Hotels.com Fail
- Posted: 8/11/12
- Category: Travel
I booked an eleventh hour - more like 11:30 PM - hotel room in Nashville last night but when I arrived at the property at midnight, they had no reservation. Worse, they were full, and had been for hours.
The pissing contest between the night manager at the hotel and the hotels.com agent I phoned lasted only long enough for me to realize I was the only one getting spattered.
Both parties were, to some degree, at fault. The hotel failed to let hotels.com know when the space they had previously communicated was later sold, and hotels.com failed to check with the hotel even though their online booking system said it was doing so. Nor did hotels.com do anything when they found they were unable to deliver the reservation they sold me.
Ultimately, Hotels.com promised to send my credit card a full refund “in five to seven working days” and the night manager made a call to a nearby place on my behalf but, like the refund, it wasn’t gonna be that night.
So, after putting my suitcase back in the rental car, I drove to a well lit parking lot and made a regular, not discounted, late night reservation with a real live person at Hilton’s service for the closest place along my planned drive to Huntsville Alabama, in Huntsville Alabama. Ninety minutes later, I was there. Bed, at 2 AM, felt great.
In the future, I’ll use hotels.com like I use Google, to find out what might be interesting. But then I’ll check with the property to see if they actually have something and how much they want. And if I then decide to go back through hotels.com for the actual booking, then I’ll also verify with the hotel by a second phone call that they have indeed received the reservation, and that they do actually have a room for me.

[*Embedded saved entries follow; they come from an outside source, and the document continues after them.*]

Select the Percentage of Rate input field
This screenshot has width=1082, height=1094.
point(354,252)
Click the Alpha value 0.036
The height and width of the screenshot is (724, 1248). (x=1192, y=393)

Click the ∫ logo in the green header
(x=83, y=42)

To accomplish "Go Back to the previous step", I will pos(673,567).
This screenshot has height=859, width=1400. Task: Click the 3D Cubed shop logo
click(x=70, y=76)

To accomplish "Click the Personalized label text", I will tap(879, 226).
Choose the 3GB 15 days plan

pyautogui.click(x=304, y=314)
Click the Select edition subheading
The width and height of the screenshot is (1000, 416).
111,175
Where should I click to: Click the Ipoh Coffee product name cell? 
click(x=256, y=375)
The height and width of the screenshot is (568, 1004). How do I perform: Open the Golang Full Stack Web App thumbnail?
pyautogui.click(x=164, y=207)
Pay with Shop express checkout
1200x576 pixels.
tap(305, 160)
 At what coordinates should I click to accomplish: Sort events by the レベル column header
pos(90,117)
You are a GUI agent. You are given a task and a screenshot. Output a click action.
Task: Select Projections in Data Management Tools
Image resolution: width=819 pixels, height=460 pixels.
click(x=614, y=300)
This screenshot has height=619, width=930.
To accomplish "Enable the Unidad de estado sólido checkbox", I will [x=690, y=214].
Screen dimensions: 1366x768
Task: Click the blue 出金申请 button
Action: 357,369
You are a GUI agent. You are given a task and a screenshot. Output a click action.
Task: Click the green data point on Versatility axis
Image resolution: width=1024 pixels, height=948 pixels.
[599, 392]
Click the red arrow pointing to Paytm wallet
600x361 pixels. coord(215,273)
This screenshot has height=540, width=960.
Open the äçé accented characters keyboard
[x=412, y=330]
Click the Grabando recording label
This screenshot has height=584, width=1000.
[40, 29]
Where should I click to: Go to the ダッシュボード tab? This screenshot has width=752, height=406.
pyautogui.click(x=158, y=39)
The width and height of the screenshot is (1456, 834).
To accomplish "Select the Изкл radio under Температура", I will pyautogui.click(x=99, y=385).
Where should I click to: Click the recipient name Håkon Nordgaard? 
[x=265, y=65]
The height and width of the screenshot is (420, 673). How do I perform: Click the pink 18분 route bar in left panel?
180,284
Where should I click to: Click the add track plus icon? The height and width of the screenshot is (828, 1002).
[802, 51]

My guess is that hotels.com can save $20-50 per night for last minute bookings. But the real value I wanted last night was a service that knows, at that last minute, what’s available and what’s not. For those rare occasions when I need that kind of information, last night’s experience taught me it’s value. And at the end of a long and frustrating day, I’ll gladly pay for it.
Fool me once, shame on you. Fool me twice, … … Nope, that ain’t happenin'.